● **What is required**: Reproduce, exactly as they appear, the line containing "Expand the Run" and every line after it, ending with the last line of the records.

* * * *

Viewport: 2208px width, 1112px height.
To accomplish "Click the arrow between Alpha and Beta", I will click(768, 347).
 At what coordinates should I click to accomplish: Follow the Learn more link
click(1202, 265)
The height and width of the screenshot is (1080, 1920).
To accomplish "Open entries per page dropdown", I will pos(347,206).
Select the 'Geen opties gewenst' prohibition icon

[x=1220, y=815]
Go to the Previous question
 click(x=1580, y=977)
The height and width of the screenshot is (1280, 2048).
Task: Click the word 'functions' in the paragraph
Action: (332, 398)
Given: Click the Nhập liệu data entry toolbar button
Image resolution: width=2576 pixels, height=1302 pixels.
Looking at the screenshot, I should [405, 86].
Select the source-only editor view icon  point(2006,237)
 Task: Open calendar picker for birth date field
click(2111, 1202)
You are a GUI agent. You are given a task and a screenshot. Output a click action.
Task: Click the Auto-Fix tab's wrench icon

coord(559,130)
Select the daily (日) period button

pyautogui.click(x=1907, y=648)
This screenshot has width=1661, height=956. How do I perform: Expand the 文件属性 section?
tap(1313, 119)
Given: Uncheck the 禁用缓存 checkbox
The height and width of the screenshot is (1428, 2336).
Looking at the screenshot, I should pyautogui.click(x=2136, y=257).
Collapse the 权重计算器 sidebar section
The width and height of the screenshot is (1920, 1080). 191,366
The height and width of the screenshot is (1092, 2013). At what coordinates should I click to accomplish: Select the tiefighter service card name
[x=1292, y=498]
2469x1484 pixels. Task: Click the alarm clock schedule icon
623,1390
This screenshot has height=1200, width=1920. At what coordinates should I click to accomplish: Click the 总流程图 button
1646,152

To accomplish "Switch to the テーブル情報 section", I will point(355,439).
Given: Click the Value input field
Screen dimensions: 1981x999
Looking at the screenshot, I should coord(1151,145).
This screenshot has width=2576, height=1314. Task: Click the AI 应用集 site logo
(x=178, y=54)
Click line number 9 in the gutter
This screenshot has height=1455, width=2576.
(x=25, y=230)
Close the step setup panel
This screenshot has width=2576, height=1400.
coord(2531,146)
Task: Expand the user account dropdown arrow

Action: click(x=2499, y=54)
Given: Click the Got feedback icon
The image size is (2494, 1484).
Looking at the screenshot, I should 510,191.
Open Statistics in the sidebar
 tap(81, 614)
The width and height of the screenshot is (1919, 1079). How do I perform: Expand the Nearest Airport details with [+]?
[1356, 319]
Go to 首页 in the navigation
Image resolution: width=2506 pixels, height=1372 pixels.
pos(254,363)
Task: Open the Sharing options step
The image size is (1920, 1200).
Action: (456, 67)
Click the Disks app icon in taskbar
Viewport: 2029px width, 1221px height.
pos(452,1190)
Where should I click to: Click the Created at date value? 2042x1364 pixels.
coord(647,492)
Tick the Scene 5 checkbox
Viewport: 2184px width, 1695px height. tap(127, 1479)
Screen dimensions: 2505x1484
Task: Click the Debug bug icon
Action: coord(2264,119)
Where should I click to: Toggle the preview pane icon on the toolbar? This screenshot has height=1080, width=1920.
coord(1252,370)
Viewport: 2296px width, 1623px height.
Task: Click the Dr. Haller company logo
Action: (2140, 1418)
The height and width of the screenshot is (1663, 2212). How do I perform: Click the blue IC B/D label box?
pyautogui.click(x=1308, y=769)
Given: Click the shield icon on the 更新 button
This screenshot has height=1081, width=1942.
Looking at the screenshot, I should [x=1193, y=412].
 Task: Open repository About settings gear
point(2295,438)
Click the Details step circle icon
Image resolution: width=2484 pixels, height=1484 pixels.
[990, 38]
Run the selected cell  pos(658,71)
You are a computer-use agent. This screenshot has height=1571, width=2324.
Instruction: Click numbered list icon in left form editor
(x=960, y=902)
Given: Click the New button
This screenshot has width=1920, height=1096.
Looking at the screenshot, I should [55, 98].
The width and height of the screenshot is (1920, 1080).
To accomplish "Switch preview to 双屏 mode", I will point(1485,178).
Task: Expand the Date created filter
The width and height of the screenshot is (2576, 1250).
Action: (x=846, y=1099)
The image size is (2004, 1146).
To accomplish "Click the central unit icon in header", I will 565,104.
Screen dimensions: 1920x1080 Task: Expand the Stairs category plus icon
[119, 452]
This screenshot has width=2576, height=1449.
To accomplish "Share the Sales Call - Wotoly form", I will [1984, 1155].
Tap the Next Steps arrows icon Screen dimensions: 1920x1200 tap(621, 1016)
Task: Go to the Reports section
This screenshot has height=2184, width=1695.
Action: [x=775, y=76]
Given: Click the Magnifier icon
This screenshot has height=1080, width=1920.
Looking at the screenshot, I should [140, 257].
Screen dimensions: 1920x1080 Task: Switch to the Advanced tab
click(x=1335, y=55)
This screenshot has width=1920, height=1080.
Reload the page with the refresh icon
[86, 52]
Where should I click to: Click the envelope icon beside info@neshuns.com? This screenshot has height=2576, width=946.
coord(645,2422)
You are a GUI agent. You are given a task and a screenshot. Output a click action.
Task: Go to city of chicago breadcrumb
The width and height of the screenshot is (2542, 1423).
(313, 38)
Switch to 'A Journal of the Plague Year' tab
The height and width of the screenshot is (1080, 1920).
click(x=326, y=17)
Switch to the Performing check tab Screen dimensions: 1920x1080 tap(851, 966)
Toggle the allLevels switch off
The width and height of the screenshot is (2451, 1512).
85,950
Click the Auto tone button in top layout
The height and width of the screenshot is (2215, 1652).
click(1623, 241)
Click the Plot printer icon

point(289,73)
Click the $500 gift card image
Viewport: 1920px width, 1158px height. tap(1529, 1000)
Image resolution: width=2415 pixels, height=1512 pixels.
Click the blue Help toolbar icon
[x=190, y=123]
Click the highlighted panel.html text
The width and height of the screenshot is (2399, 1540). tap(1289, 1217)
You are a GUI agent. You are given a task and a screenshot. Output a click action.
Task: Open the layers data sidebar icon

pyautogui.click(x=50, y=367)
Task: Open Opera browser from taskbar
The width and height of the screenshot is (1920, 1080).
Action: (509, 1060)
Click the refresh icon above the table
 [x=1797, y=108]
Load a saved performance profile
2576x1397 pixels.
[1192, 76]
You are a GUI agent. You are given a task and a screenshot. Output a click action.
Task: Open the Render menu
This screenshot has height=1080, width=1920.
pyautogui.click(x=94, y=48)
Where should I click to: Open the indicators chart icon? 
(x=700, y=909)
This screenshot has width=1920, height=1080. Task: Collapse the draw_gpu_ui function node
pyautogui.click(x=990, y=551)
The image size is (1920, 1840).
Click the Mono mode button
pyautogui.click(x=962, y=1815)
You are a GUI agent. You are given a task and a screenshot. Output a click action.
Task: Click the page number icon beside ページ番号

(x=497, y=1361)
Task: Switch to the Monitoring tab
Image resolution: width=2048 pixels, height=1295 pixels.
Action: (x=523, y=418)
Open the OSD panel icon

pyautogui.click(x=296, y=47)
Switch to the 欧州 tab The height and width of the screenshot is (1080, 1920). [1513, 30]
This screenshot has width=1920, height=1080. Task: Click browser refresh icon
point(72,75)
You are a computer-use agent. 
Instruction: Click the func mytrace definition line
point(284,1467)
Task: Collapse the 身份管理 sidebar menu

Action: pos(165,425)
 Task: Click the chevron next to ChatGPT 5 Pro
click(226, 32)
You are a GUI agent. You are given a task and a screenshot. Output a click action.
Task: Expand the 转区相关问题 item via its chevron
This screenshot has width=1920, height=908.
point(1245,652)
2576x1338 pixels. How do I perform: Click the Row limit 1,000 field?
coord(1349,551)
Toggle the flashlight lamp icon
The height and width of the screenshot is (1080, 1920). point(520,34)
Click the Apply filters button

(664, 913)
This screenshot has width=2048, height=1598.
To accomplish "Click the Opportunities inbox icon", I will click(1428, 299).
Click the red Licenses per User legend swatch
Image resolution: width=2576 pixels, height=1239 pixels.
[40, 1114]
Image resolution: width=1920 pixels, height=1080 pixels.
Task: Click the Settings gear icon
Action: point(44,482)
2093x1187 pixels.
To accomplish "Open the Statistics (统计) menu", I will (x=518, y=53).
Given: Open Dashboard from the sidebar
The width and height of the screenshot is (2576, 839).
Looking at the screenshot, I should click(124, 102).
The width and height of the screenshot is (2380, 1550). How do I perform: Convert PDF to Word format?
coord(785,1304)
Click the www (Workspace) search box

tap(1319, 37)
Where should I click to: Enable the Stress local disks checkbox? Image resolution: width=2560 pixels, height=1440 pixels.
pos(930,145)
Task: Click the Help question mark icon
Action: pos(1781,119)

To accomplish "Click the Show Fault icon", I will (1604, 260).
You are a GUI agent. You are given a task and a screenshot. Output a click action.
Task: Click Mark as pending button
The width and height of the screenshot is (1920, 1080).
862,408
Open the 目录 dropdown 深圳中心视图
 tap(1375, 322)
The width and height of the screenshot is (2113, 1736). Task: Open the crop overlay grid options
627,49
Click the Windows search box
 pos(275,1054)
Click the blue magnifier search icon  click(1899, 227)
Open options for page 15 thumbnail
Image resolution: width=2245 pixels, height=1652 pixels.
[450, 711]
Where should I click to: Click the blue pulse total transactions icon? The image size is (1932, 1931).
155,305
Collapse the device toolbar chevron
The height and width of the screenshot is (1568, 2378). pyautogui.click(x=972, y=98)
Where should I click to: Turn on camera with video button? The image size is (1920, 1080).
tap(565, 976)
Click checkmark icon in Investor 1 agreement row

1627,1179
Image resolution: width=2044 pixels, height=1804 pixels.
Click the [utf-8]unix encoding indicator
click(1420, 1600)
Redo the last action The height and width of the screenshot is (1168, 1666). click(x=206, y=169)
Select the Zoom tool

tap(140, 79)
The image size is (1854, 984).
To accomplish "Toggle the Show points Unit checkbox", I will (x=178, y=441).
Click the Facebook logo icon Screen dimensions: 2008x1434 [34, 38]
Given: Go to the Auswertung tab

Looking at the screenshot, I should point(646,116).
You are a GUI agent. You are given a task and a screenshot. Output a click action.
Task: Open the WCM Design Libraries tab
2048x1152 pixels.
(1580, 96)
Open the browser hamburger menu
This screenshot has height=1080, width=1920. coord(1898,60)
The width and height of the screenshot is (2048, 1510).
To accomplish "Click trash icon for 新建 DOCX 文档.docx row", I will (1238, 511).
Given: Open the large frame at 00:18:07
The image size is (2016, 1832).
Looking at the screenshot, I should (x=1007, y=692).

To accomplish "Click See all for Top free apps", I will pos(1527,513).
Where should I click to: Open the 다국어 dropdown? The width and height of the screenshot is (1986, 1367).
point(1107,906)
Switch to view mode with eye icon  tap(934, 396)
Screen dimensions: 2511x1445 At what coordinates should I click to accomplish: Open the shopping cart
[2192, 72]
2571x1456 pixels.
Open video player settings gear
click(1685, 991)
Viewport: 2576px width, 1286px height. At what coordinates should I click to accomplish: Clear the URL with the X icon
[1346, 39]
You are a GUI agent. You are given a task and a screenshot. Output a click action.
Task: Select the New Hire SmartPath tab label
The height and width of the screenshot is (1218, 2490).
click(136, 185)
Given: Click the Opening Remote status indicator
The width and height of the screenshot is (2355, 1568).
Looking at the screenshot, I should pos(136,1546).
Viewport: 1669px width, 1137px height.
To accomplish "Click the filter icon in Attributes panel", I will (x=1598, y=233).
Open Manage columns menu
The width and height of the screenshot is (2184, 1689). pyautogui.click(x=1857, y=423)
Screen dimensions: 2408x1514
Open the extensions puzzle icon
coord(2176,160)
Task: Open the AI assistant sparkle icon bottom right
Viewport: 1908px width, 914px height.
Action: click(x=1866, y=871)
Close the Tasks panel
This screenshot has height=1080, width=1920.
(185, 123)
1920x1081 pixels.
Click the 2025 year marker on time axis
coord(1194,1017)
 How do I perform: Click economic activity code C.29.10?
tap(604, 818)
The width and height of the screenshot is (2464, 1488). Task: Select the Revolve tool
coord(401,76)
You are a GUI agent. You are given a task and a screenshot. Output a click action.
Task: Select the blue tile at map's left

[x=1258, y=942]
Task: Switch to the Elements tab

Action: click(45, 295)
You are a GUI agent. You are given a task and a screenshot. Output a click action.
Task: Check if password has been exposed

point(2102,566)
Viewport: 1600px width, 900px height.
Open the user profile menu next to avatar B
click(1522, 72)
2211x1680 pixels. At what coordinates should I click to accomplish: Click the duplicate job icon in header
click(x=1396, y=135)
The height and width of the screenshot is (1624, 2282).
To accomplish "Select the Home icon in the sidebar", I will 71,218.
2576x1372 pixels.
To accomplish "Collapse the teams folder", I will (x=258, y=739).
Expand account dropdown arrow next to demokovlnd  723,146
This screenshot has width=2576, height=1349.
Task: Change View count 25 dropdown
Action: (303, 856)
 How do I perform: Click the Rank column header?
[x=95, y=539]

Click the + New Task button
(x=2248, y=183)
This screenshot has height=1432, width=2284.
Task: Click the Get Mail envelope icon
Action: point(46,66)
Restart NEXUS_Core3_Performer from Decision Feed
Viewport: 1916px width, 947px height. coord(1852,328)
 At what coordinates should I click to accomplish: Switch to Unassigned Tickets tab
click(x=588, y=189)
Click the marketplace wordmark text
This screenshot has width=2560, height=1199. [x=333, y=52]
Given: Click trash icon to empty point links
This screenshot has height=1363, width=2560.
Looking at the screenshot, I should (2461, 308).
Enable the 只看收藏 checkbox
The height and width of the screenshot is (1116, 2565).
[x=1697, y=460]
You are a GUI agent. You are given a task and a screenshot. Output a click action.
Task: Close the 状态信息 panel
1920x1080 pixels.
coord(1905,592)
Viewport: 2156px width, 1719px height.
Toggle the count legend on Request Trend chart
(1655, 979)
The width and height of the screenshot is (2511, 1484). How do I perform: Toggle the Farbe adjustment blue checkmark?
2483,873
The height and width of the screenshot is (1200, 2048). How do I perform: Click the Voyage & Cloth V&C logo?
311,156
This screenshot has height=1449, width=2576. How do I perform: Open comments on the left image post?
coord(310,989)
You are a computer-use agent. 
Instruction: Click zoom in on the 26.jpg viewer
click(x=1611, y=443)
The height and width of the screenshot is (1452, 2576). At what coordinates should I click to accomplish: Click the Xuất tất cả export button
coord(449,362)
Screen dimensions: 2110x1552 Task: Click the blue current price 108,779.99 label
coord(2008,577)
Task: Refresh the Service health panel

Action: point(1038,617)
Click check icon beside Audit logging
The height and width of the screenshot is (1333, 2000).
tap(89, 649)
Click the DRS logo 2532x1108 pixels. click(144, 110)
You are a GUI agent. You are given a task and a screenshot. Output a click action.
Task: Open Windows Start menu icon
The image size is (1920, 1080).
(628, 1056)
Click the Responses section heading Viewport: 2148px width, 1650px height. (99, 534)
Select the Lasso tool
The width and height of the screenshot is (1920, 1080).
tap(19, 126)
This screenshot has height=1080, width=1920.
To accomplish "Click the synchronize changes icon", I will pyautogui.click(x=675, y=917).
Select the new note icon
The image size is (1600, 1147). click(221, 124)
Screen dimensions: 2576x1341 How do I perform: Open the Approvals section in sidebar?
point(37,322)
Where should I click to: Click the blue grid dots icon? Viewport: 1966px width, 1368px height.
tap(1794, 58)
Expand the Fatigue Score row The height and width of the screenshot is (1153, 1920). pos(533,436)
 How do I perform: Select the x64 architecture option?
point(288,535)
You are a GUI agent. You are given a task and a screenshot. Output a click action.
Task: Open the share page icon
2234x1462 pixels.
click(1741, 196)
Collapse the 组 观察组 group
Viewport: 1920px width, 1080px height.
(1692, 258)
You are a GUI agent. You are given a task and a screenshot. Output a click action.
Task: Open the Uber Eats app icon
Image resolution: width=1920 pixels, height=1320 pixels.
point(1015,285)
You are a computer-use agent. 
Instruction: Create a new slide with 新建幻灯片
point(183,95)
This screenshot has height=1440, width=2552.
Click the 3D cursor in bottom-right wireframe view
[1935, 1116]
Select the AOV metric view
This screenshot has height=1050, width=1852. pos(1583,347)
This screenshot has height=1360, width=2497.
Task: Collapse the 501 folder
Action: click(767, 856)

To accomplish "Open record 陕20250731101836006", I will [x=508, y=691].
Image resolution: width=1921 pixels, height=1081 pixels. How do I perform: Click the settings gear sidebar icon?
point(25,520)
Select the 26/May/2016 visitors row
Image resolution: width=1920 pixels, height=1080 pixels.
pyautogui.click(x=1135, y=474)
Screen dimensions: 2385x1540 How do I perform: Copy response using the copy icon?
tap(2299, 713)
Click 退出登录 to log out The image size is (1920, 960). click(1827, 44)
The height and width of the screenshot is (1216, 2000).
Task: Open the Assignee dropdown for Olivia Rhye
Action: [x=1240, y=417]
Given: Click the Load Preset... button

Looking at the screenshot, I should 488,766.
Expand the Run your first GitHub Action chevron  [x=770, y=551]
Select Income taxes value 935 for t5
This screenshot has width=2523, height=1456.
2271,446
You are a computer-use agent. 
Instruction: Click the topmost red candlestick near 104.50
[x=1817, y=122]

* * * *

● **Answer box**:
Expand the Run your first GitHub Action chevron  [x=770, y=551]
Select Income taxes value 935 for t5
This screenshot has width=2523, height=1456.
2271,446
You are a computer-use agent. 
Instruction: Click the topmost red candlestick near 104.50
[x=1817, y=122]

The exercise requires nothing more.